WHAT IS EXPECTED:
A faithful copy of all the data below, please; leave no line out.

(Stored items)
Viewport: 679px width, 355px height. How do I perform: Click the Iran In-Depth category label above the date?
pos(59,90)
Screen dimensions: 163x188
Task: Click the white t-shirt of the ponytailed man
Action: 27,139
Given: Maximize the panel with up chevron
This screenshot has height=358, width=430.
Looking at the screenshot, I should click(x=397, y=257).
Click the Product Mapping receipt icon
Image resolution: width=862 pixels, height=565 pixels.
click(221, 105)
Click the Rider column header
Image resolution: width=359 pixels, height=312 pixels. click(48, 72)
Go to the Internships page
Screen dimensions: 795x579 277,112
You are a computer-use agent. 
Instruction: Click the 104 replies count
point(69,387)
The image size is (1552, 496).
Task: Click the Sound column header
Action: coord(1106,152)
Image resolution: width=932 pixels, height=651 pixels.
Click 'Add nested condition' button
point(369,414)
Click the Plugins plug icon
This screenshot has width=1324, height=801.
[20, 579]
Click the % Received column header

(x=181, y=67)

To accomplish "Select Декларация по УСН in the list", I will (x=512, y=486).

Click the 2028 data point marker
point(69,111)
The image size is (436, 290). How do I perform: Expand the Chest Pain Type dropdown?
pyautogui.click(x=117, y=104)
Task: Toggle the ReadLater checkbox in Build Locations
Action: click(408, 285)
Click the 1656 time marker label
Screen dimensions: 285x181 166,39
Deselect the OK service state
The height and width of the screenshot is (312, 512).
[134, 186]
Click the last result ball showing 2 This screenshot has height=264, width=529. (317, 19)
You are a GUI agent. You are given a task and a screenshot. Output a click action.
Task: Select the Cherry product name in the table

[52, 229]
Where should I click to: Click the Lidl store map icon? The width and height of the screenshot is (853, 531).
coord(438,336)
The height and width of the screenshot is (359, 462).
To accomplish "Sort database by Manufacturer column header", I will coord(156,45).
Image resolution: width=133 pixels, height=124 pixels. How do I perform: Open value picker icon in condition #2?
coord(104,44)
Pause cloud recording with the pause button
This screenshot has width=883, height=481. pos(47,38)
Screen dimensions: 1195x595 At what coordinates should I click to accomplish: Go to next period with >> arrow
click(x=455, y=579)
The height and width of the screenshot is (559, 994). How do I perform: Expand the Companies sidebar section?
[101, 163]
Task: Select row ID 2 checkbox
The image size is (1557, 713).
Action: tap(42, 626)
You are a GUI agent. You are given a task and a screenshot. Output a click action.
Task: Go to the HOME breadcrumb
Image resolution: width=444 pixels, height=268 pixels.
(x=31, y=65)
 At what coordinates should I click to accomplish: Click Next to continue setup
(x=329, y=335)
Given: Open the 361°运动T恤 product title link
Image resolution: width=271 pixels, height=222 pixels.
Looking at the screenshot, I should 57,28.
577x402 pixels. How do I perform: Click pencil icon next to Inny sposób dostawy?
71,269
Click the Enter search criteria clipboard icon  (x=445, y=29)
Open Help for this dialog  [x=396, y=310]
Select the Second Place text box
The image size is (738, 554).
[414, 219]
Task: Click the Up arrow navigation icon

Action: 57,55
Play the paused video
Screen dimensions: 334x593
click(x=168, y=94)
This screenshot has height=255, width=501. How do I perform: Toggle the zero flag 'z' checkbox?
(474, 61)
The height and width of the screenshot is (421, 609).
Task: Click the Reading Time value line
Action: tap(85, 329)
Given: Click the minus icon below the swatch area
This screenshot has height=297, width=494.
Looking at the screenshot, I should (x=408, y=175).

TASK OUTPUT:
Viewport: 679px width, 355px height. How do I perform: Click the Iran In-Depth category label above the date?
pos(59,90)
Screen dimensions: 163x188
Task: Click the white t-shirt of the ponytailed man
Action: 27,139
Given: Maximize the panel with up chevron
This screenshot has height=358, width=430.
Looking at the screenshot, I should click(x=397, y=257).
Click the Product Mapping receipt icon
Image resolution: width=862 pixels, height=565 pixels.
click(221, 105)
Click the Rider column header
Image resolution: width=359 pixels, height=312 pixels. click(48, 72)
Go to the Internships page
Screen dimensions: 795x579 277,112
You are a computer-use agent. 
Instruction: Click the 104 replies count
point(69,387)
The image size is (1552, 496).
Task: Click the Sound column header
Action: coord(1106,152)
Image resolution: width=932 pixels, height=651 pixels.
Click 'Add nested condition' button
point(369,414)
Click the Plugins plug icon
This screenshot has width=1324, height=801.
[20, 579]
Click the % Received column header

(x=181, y=67)

To accomplish "Select Декларация по УСН in the list", I will (x=512, y=486).

Click the 2028 data point marker
point(69,111)
The image size is (436, 290). How do I perform: Expand the Chest Pain Type dropdown?
pyautogui.click(x=117, y=104)
Task: Toggle the ReadLater checkbox in Build Locations
Action: click(408, 285)
Click the 1656 time marker label
Screen dimensions: 285x181 166,39
Deselect the OK service state
The height and width of the screenshot is (312, 512).
[134, 186]
Click the last result ball showing 2 This screenshot has height=264, width=529. (317, 19)
You are a GUI agent. You are given a task and a screenshot. Output a click action.
Task: Select the Cherry product name in the table

[52, 229]
Where should I click to: Click the Lidl store map icon? The width and height of the screenshot is (853, 531).
coord(438,336)
The height and width of the screenshot is (359, 462).
To accomplish "Sort database by Manufacturer column header", I will coord(156,45).
Image resolution: width=133 pixels, height=124 pixels. How do I perform: Open value picker icon in condition #2?
coord(104,44)
Pause cloud recording with the pause button
This screenshot has width=883, height=481. pos(47,38)
Screen dimensions: 1195x595 At what coordinates should I click to accomplish: Go to next period with >> arrow
click(x=455, y=579)
The height and width of the screenshot is (559, 994). How do I perform: Expand the Companies sidebar section?
[101, 163]
Task: Select row ID 2 checkbox
The image size is (1557, 713).
Action: tap(42, 626)
You are a GUI agent. You are given a task and a screenshot. Output a click action.
Task: Go to the HOME breadcrumb
Image resolution: width=444 pixels, height=268 pixels.
(x=31, y=65)
 At what coordinates should I click to accomplish: Click Next to continue setup
(x=329, y=335)
Given: Open the 361°运动T恤 product title link
Image resolution: width=271 pixels, height=222 pixels.
Looking at the screenshot, I should 57,28.
577x402 pixels. How do I perform: Click pencil icon next to Inny sposób dostawy?
71,269
Click the Enter search criteria clipboard icon  (x=445, y=29)
Open Help for this dialog  [x=396, y=310]
Select the Second Place text box
The image size is (738, 554).
[414, 219]
Task: Click the Up arrow navigation icon

Action: 57,55
Play the paused video
Screen dimensions: 334x593
click(x=168, y=94)
This screenshot has height=255, width=501. How do I perform: Toggle the zero flag 'z' checkbox?
(474, 61)
The height and width of the screenshot is (421, 609).
Task: Click the Reading Time value line
Action: tap(85, 329)
Given: Click the minus icon below the swatch area
This screenshot has height=297, width=494.
Looking at the screenshot, I should (x=408, y=175).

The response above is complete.